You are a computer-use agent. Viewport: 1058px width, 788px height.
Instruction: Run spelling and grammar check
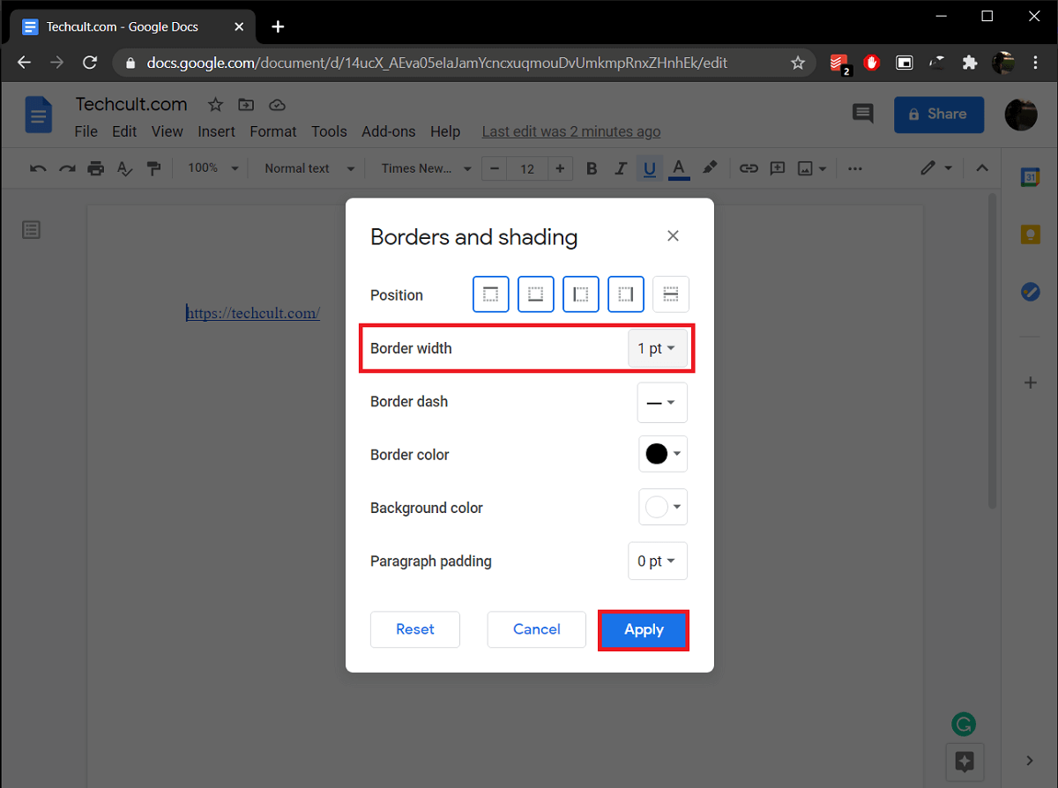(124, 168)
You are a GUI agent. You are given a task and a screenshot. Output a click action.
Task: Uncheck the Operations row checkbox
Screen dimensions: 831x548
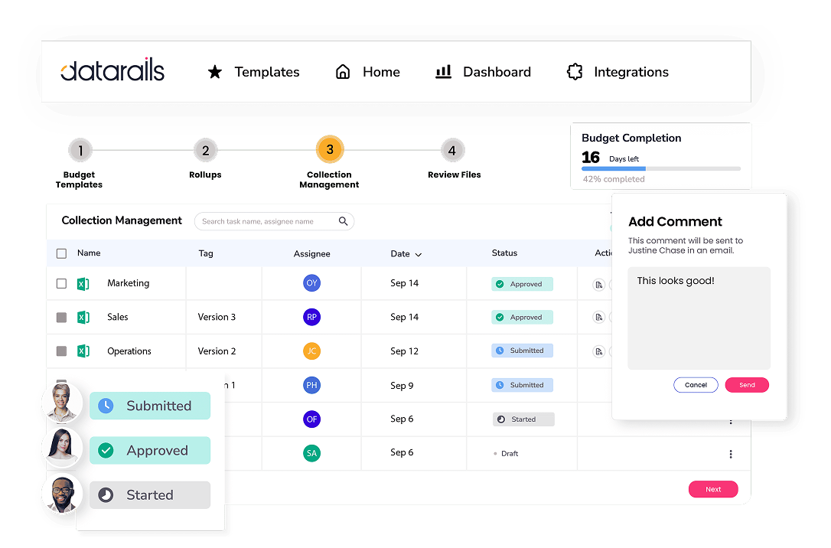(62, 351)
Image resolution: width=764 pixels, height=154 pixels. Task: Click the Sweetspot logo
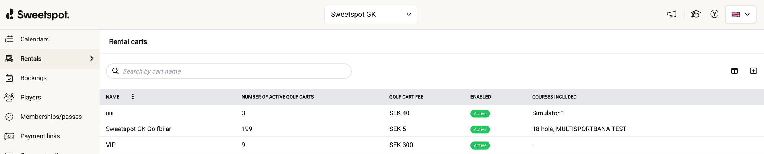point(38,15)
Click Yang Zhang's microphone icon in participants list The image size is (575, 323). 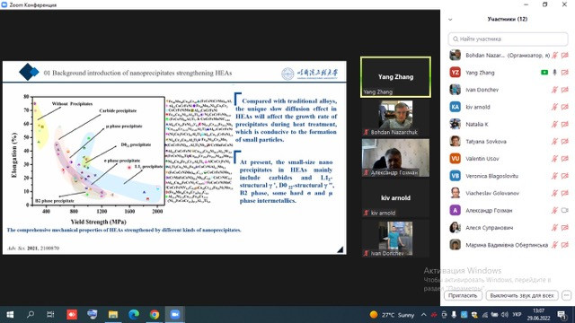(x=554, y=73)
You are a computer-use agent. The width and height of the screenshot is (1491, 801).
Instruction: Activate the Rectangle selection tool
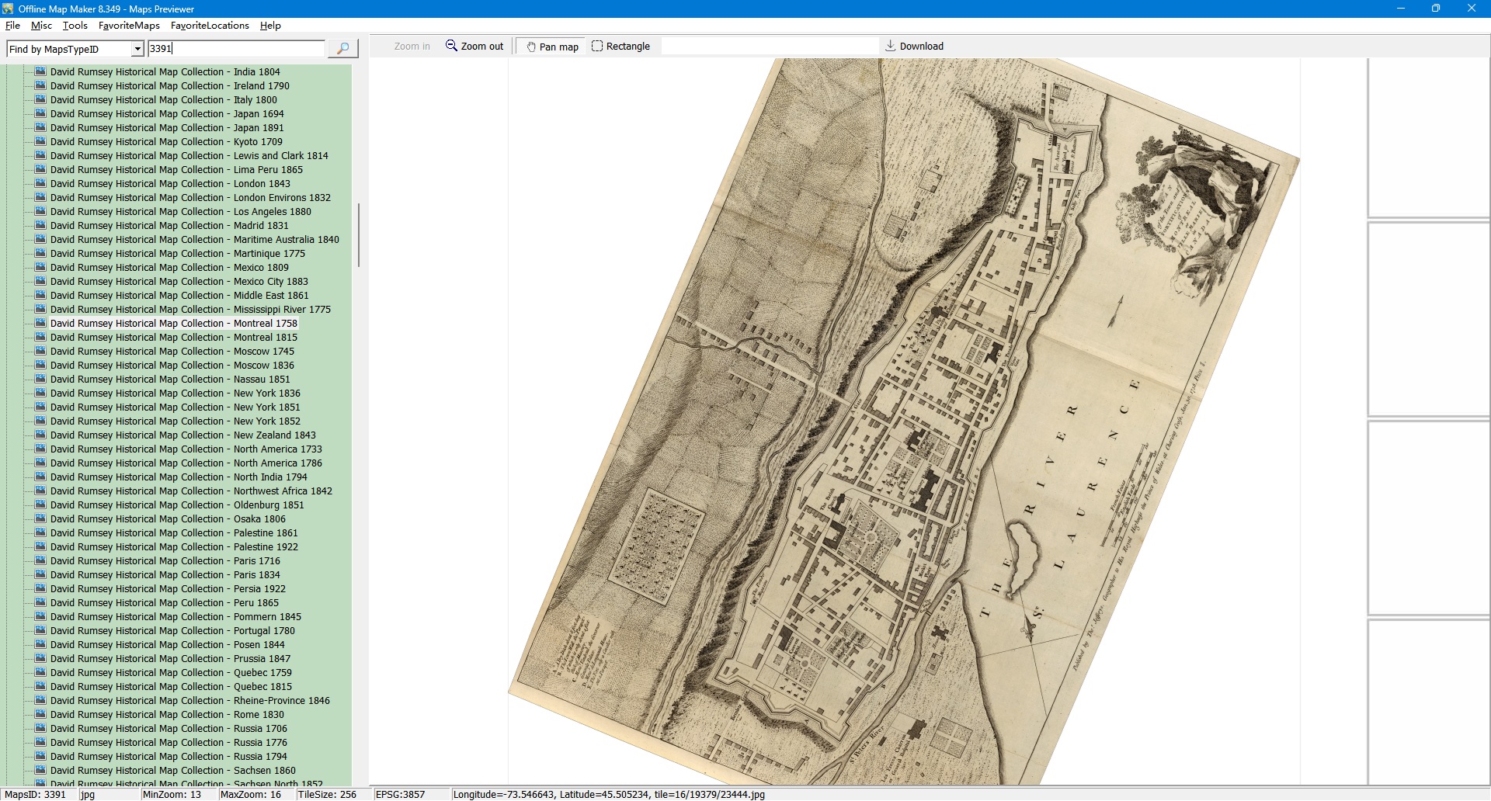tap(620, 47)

========

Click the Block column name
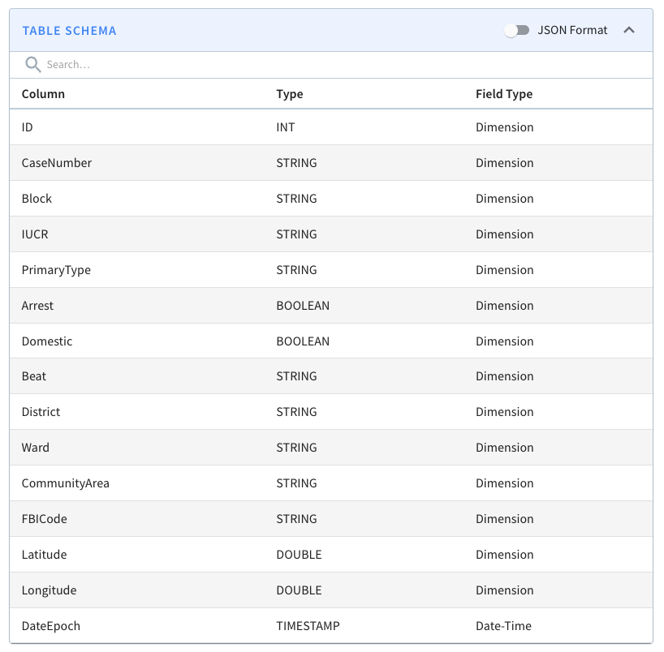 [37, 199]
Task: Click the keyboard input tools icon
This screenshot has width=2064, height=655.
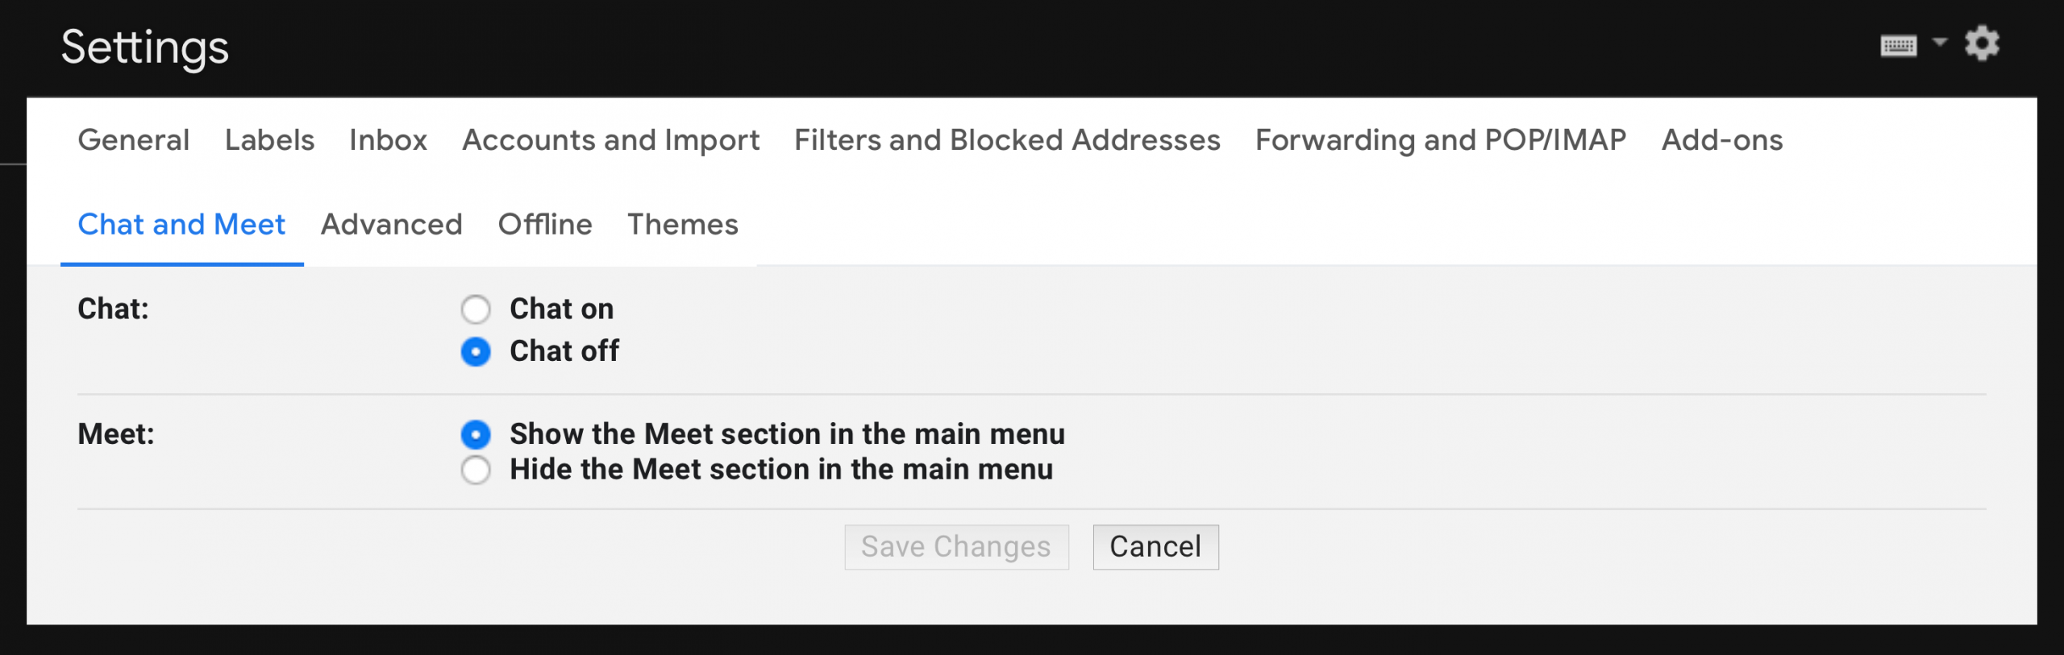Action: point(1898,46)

========

What to work on
All lines above starting at the one with "You are a computer-use agent. Viewport: 1058px" and ending at the one with "Task: Uncheck the Operations row checkbox", inclusive, are to be printed again exactly, with the pictures left out.

Completed task
You are a computer-use agent. Viewport: 1058px width, 788px height.
Instruction: Run spelling and grammar check
(124, 168)
You are a GUI agent. You are given a task and a screenshot. Output a click action.
Task: Uncheck the Operations row checkbox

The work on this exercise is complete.